* **GIVEN ENTRIES**
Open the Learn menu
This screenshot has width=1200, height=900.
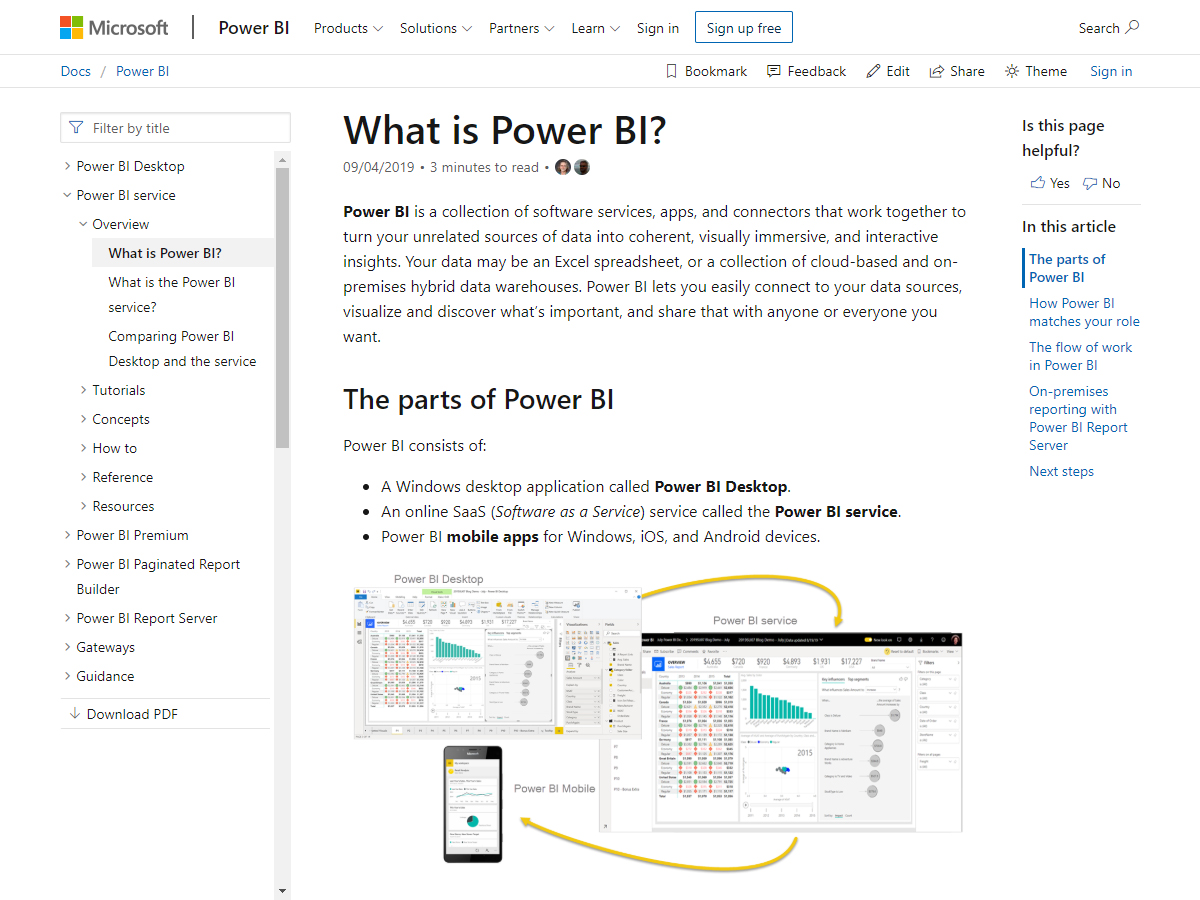(x=595, y=28)
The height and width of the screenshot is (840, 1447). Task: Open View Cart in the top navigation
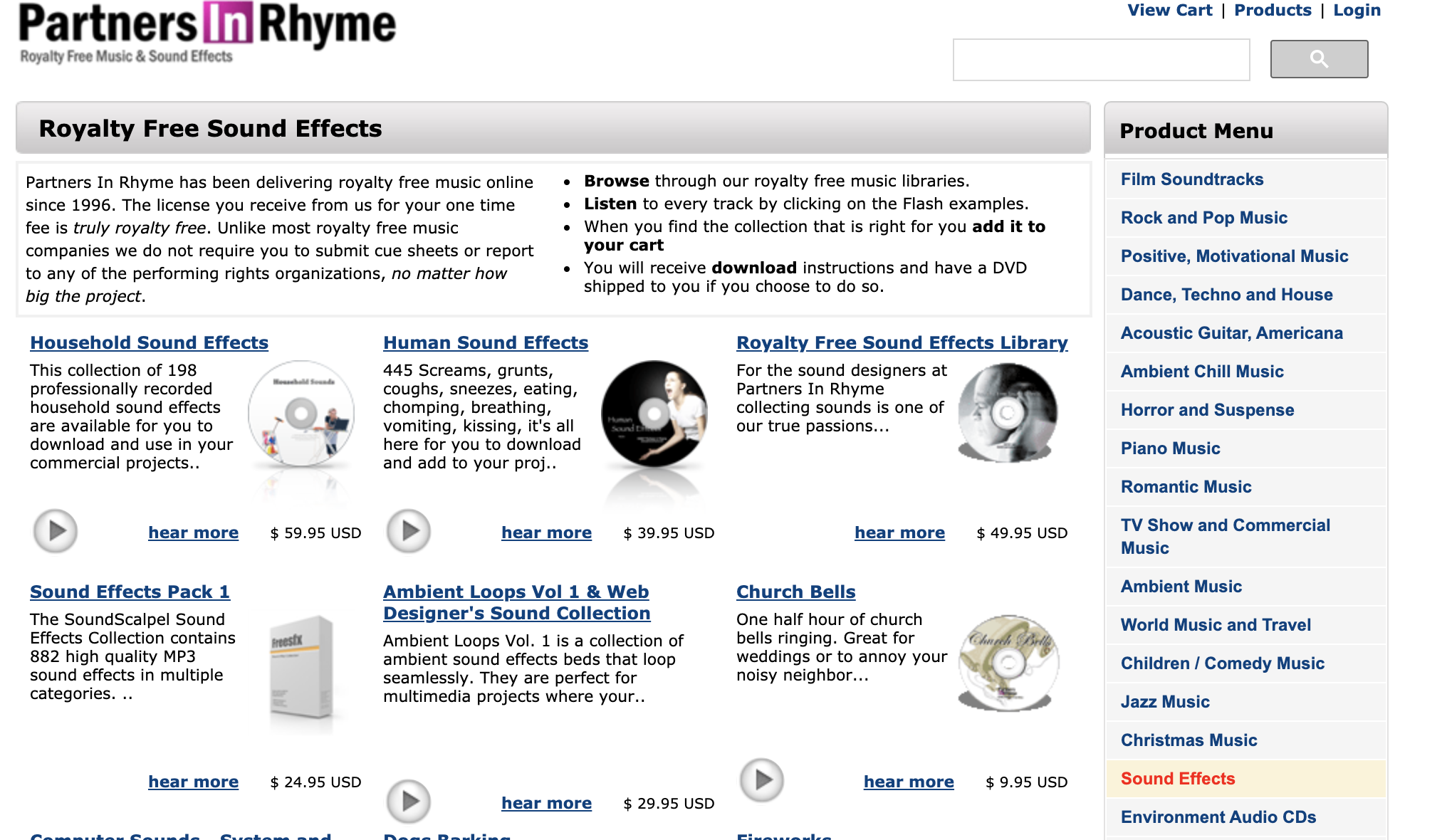[1169, 11]
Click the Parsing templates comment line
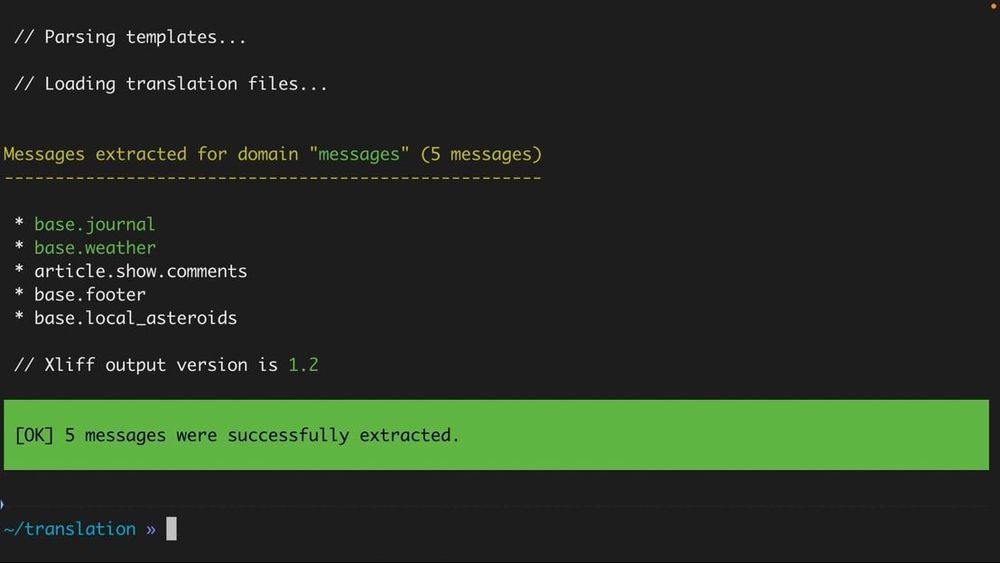Screen dimensions: 1000x563 pyautogui.click(x=130, y=37)
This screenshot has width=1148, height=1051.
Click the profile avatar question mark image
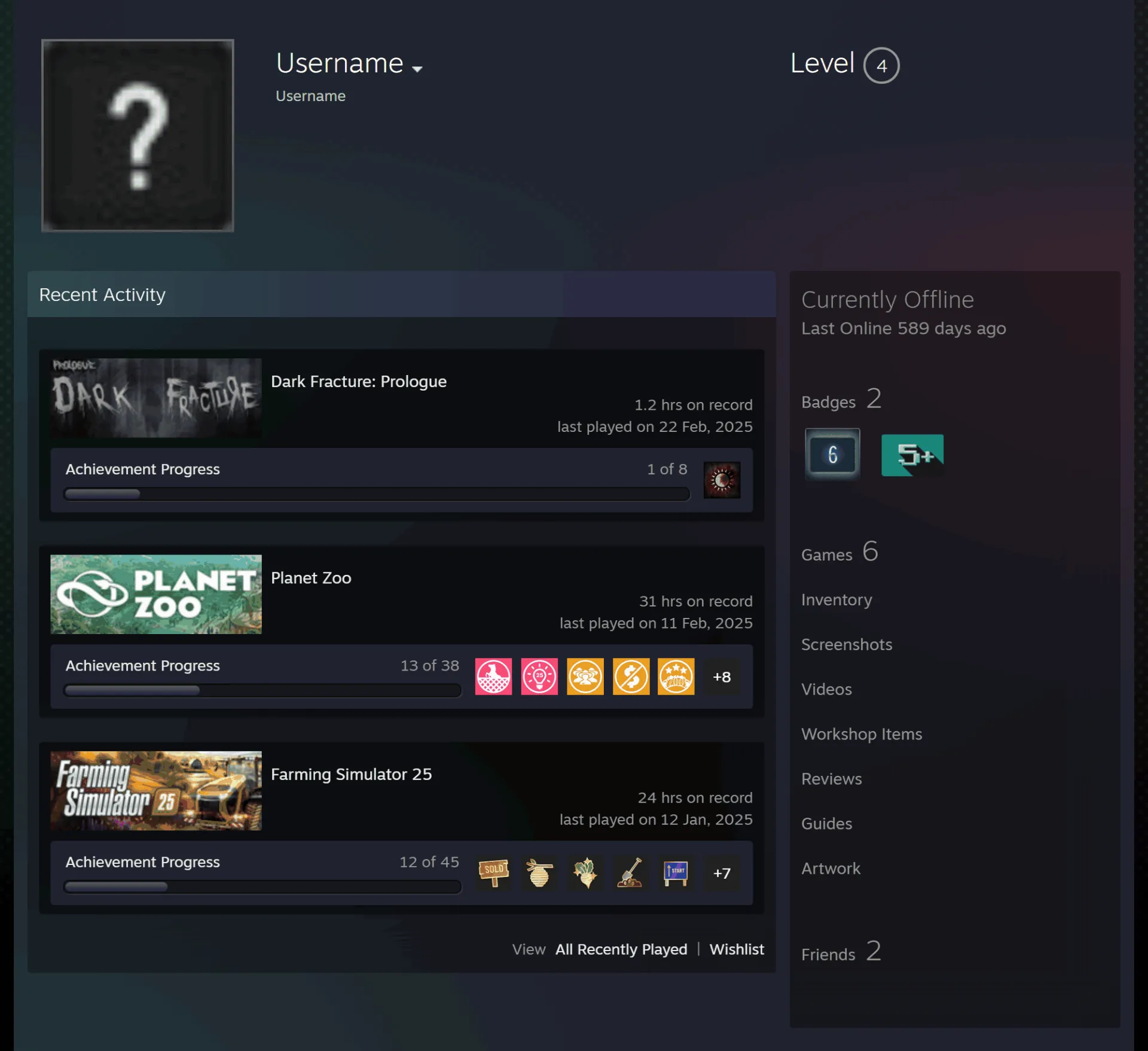(x=138, y=135)
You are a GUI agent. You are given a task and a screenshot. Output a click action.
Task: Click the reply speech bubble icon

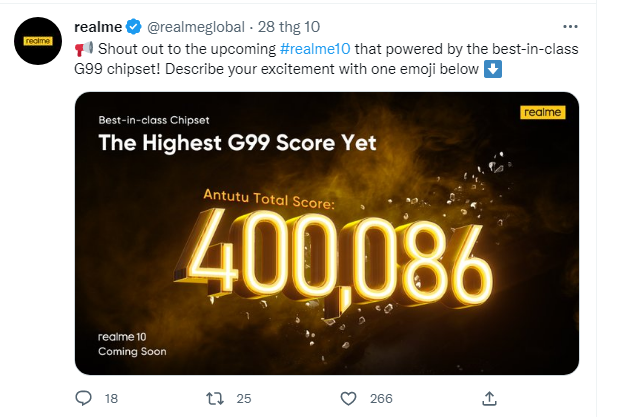pos(83,398)
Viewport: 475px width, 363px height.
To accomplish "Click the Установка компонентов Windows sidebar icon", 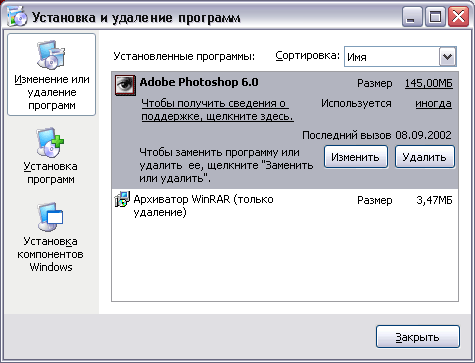I will click(50, 217).
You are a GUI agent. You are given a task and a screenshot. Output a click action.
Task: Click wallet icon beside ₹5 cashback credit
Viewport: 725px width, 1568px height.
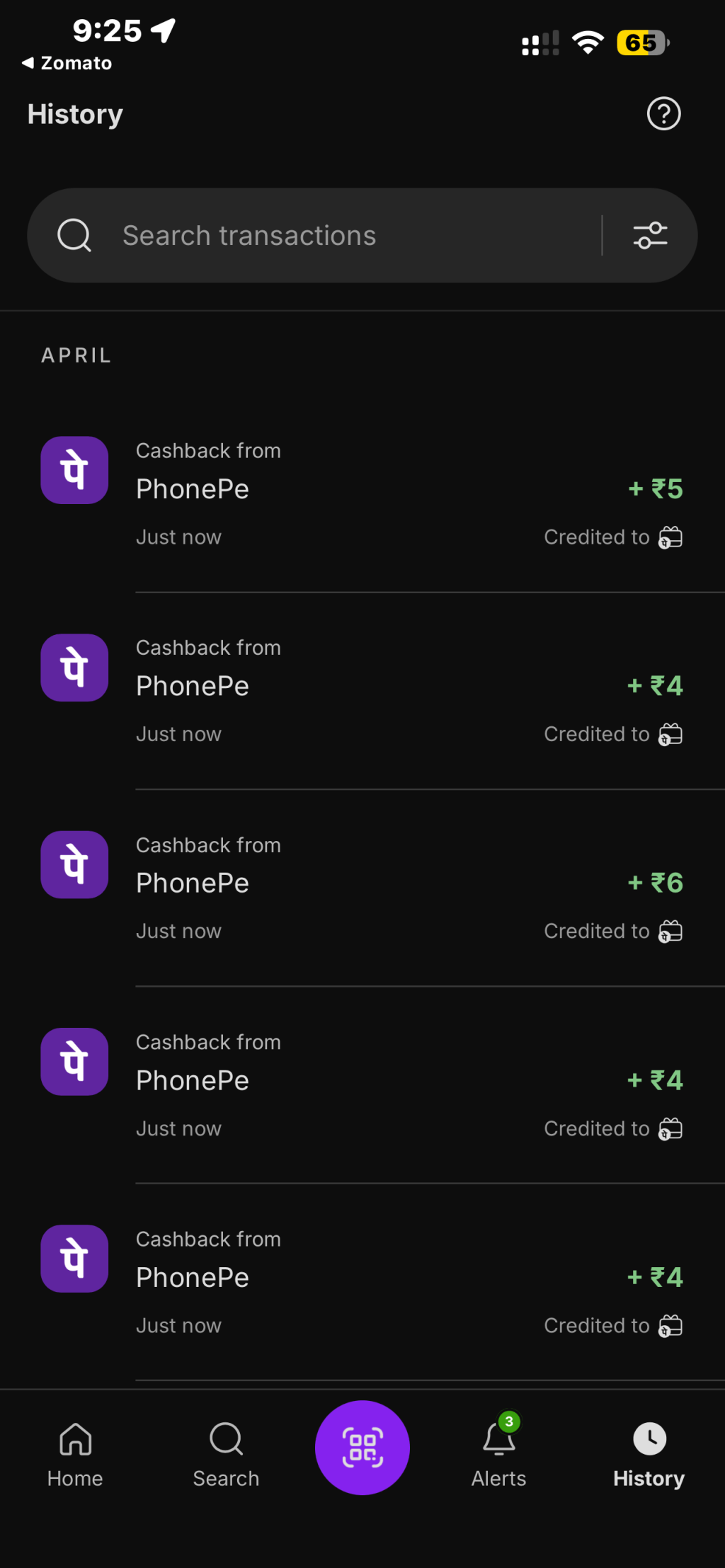pos(670,537)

* **WORK TASK**
Reproduce, without alteration and without pictures, only those lines that lie between the first line of the entries above and the line containing "Viewport: 475px width, 363px height.", both of them included.

* **PROBLEM SOLUTION**
Open the Learn menu
This screenshot has width=1200, height=900.
(x=595, y=28)
The height and width of the screenshot is (840, 1447). Task: Open View Cart in the top navigation
[1169, 11]
Click the Parsing templates comment line
Screen dimensions: 1000x563 pyautogui.click(x=130, y=37)
This screenshot has width=1148, height=1051.
Click the profile avatar question mark image
(x=138, y=135)
You are a GUI agent. You are given a task and a screenshot. Output a click action.
Task: Click the reply speech bubble icon

pos(83,398)
Viewport: 475px width, 363px height.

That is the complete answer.